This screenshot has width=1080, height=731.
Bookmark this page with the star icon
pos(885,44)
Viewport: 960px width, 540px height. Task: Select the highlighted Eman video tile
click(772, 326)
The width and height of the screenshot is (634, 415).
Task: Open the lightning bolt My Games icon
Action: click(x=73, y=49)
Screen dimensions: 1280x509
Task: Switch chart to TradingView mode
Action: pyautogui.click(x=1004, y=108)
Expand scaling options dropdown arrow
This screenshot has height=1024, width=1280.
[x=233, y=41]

++++++

Set down the data once more, word for word.

Task response:
This screenshot has width=1080, height=731.
Bookmark this page with the star icon
pos(885,44)
Viewport: 960px width, 540px height. Task: Select the highlighted Eman video tile
click(772, 326)
The width and height of the screenshot is (634, 415).
Task: Open the lightning bolt My Games icon
Action: click(x=73, y=49)
Screen dimensions: 1280x509
Task: Switch chart to TradingView mode
Action: pyautogui.click(x=1004, y=108)
Expand scaling options dropdown arrow
This screenshot has height=1024, width=1280.
[x=233, y=41]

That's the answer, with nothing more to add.